5,000 members strong, the American Studies Association, cites ‘Israel’s violation of int’l law & UN resolutions’ as reasons to boycott Israeli academic institutions.
The American Studies Association has endorsed a boycott of Israeli academic institutions in a vote that took place over the past few days, the organization said on Monday.
Out of the 1,252 members who participated in the vote, 66 percent voted in support of the boycott. The voting was conducted electronically
The decision to boycott Israeli academic institutions was made unanimously by the ASA’s 20-member national council on December 5. The organization’s leadership sought the approval of the body’s 5,000 members, which was granted on Monday.
“We believe that the ASA’s endorsement of a boycott is warranted given U.S. military and other support for Israel; Israel’s violation of international law and UN resolutions; the documented impact of the Israeli occupation on Palestinian scholars and students; the extent to which Israeli institutions of higher education are a party to state policies that violate human rights; and the support of such a resolution by many members of the ASA,” the council’s announcement said.
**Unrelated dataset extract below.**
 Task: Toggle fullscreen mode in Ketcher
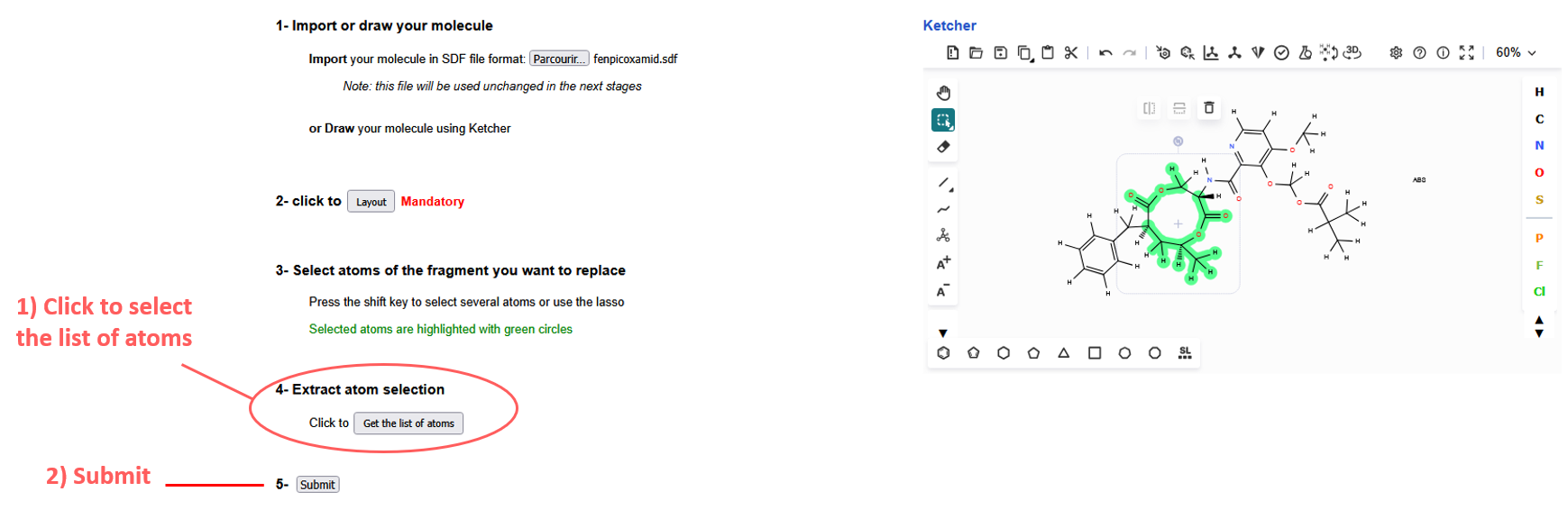point(1466,53)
ASA describes itself “devoted to the interdisciplinary study of American culture and history.” Voices at the open meeting overwhelmingly favored the boycott, but those opposed said they were not representative of the organization’s broader membership.
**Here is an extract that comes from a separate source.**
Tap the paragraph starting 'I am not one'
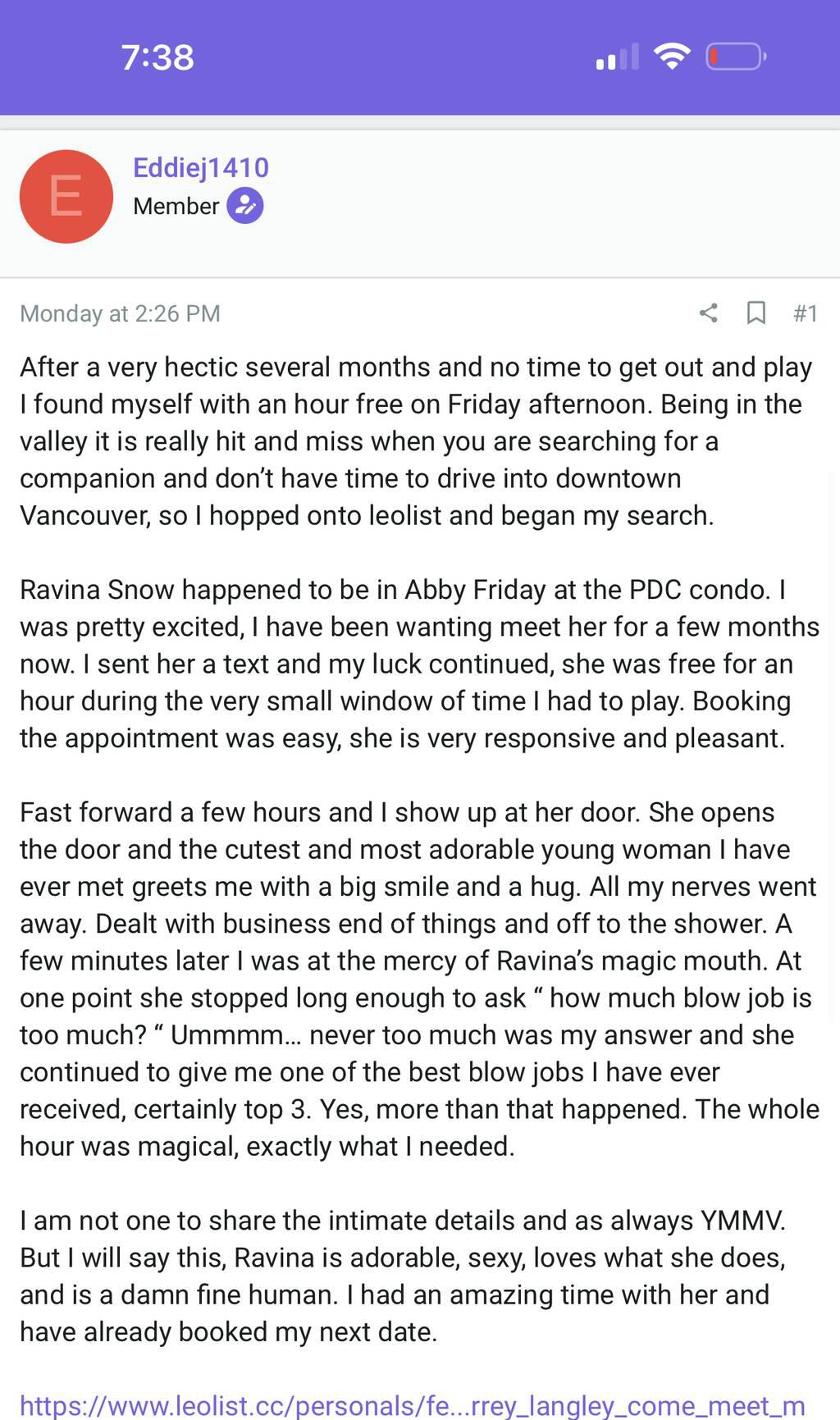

According to the ASA website, the boycott will not inhibit collaboration with individual Israeli academics.
“The ASA understands boycott as limited to a refusal on the part of the ASA in its official capacities to enter into formal collaborations with Israeli academic institutions, or with scholars who are expressly serving as representatives or ambassadors of those institutions (such as deans, rectors, presidents and others), or on behalf of the Israeli government, until Israel ceases to violate human rights and international law,” the ASA website said.
“We are expressly not endorsing a boycott of Israeli scholars engaged in individual-level contacts and ordinary forms of academic exchange, including presentations at conferences, public lectures at campuses, and collaboration on research and publication,” it said.
ASA suggests that the boycott is not binding on members, meaning it would apply principally to the activities of the ASA as an organization.
“In general, the ASA recognizes that members will review and negotiate specific guidelines for implementation on a case-by-case basis and adopt them according to their individual convictions,” it said.